By the time the movie ended, the rain had subsided and the thunder had quieted. Still, based on several messages and texts I had received asking if we were okay, I suspected that this storm had been different. My suspicions were confirmed Sunday morning when I read damage reports on the Internet and when Pastor Jason posted on our church Facebook page that we would meet at the regular Sunday school hour to discuss what our response would be as a church.
Attendance was light because a number of our men were already involved in search and rescue or cleanup operations. Many of them, including Pastor Jason, had been up until the wee hours and had risen after a couple of hours sleep to begin again. Those of us who were at church shared stories of miraculous near misses – people who left their homes seconds before the house was flattened or a congregation who held the hallway doors shut while the walls on the other side of the door disappeared. We prayed for our families, our friends, and our community; and we discussed what we could do to help.
When the Sunday school hour was over, we moved to the sanctuary where we spent a few minutes in praise and worship before Pastor Jason shared briefly about God’s sovereignty and grace.

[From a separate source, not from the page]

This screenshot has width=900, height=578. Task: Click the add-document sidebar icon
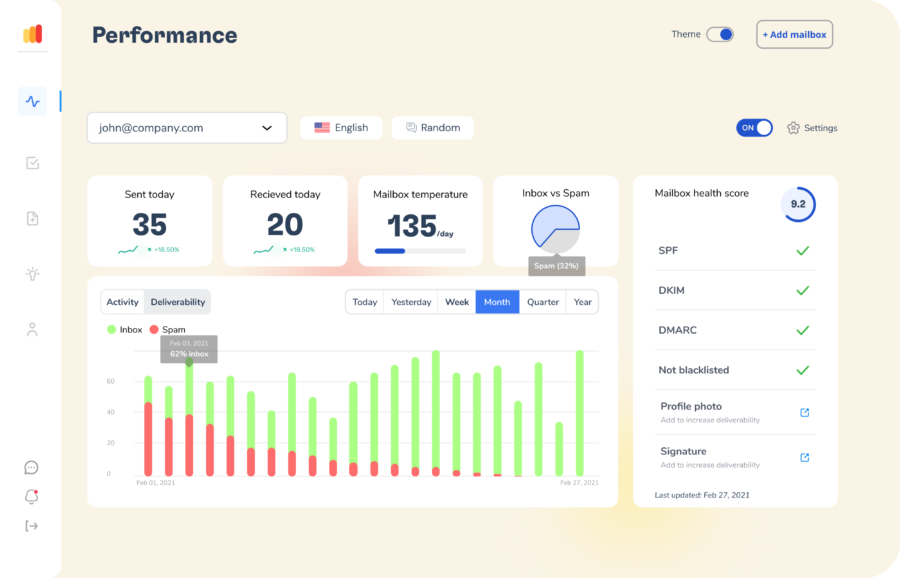(x=33, y=218)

We finished early so those who were available could meet back at the church around 1:00 pm to join in the cleanup efforts.
David and I would have joined the volunteers, but in our cases the spirit is willing but the flesh is weak – and old. Still, I wanted to see the damage, so I asked David to drive down Hwy 69. It was a dark thing to do, but aside from television news reports, I had never seen the aftermath of a tornado. I wanted to see it for real before I tried to write about it.
I saw it, but I’m still not sure I can describe it. Trees were twisted into grotesque shapes with shards of fresh wood jutting out through rips in the bark. One house was nothing more than a concrete slab with a mound of broken and splintered lumber pushed to the side waiting for a lighted match. Surrounding the slab were piles of debris that a few hours before had been the substance of a family’s life. Across the highway was a house with a brick wall intact but little else, and next to it was a house that had lost its shingles, but the torn tar paper still fluttered on top of the decking. The destruction went back further than I could see from the window, tracks left by a storm that went through instead of around.
The first thing I saw, though, before we were close enough to see the actual damage, was the cars. Cars were parked bumper to bumper on both sides of the road as traffic moved slowly between them. At first, I thought the cars were left by people who had stopped for a closer look, but most of the people I saw had on work boots and gloves. Some were driving heavy moving equipment, but most were wading through the debris, helping devastated homeowners separate what could be salvaged from the trash. A few were taking a break – laughing, talking, listening, being there in a time of need.
I first began this final paragraph by saying that I didn’t know what would happen in the days and weeks ahead, but I realized that’s not true. I’m not sure exactly how it will happen, but I know what will happen. The people of Emory and the surrounding community will recover. Helping hands will be offered; donations of time, money, food, and household goods will be given; and bonds of friendship and love will be strengthened. And next time, maybe David and I will listen when the weather alarm goes off on his phone.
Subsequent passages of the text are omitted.